For another two of his main arteries were almost completely blocked due to atherosclerosis. A tertiary, minor artery had taken over some of the work normally performed by the major ones, while still another, perhaps the third of those required to perform the task of moving blood to and away from the heart was only partially blocked.

So a double-heart-bypass was needed, along with mitral valve replacement. Because my husband is in such otherwise excellent shape for a man his age, the cardiologists who examined him felt his age to be no obstacle to his undergoing open heart surgery and anticipating a full recovery. But because he was symptom-free of pain or stress or lack of energy, and we were able to go along with our normal lifestyle, remaining active, this was not seen as an emergency.

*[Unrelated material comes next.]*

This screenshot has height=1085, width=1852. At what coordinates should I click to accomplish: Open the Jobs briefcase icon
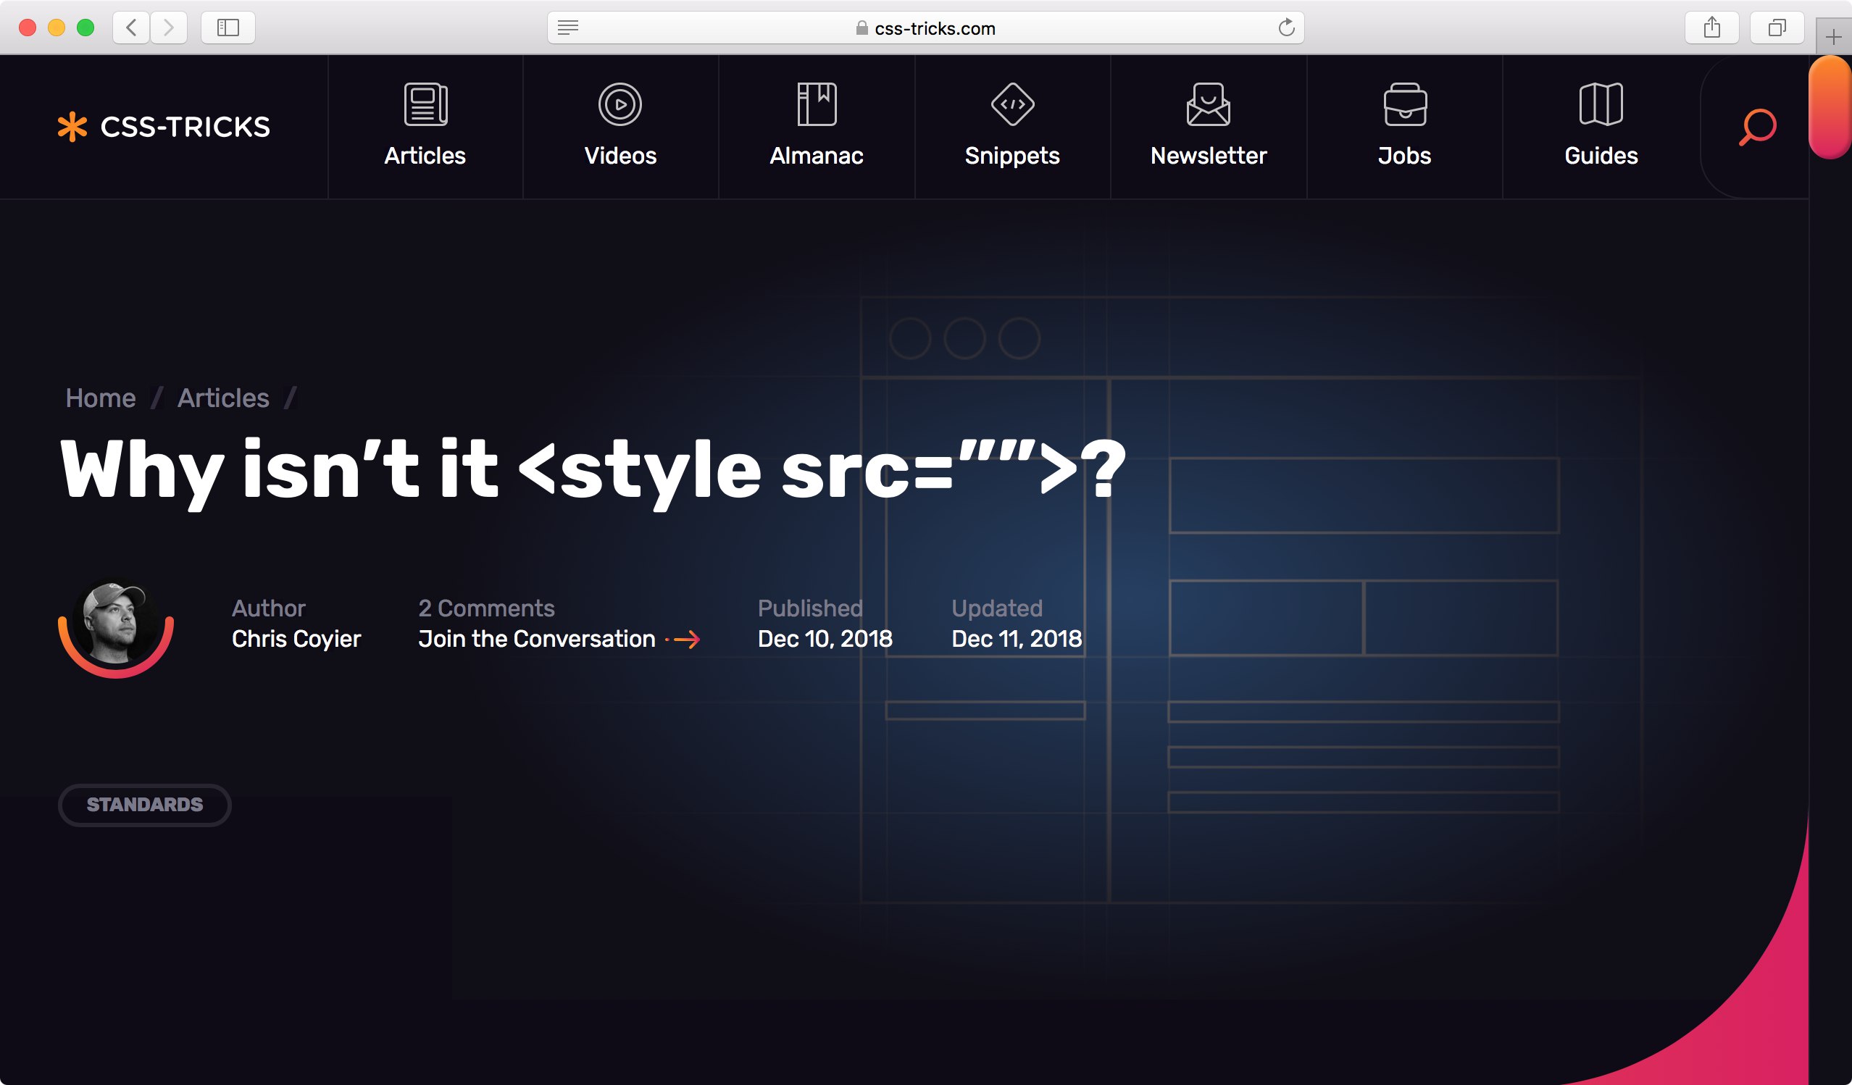pos(1404,104)
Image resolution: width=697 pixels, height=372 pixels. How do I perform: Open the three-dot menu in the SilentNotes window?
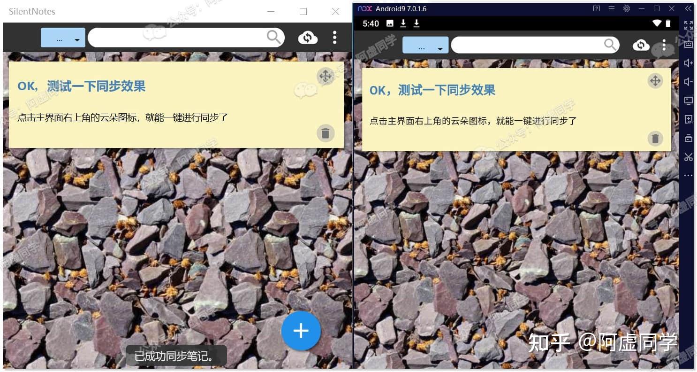tap(334, 37)
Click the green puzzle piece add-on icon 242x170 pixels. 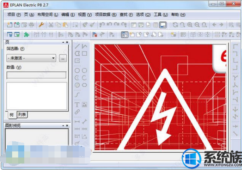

So we waited month after month for an assigned date for the surgery to occur. First we were told, back in March it would be July, then it shifted to September. We were finally given the date of 22 September for the surgery, and the name of the surgeon who would be providing his expertise to repairing my husband's full heart function.

Then came an intensification of the dread that overtook us at the imminent prospect of that dauntingly frightening surgery. Now, just over a month later we can look back at the difficulties the first weeks post-surgery presented, the feeling of hopelessness that recovery would ever begin to kick in, to the present time where we are marvelling at the swift progress in recovery that has suddenly taken hold over the past week.

And we feel fortunate, grateful, overjoyed.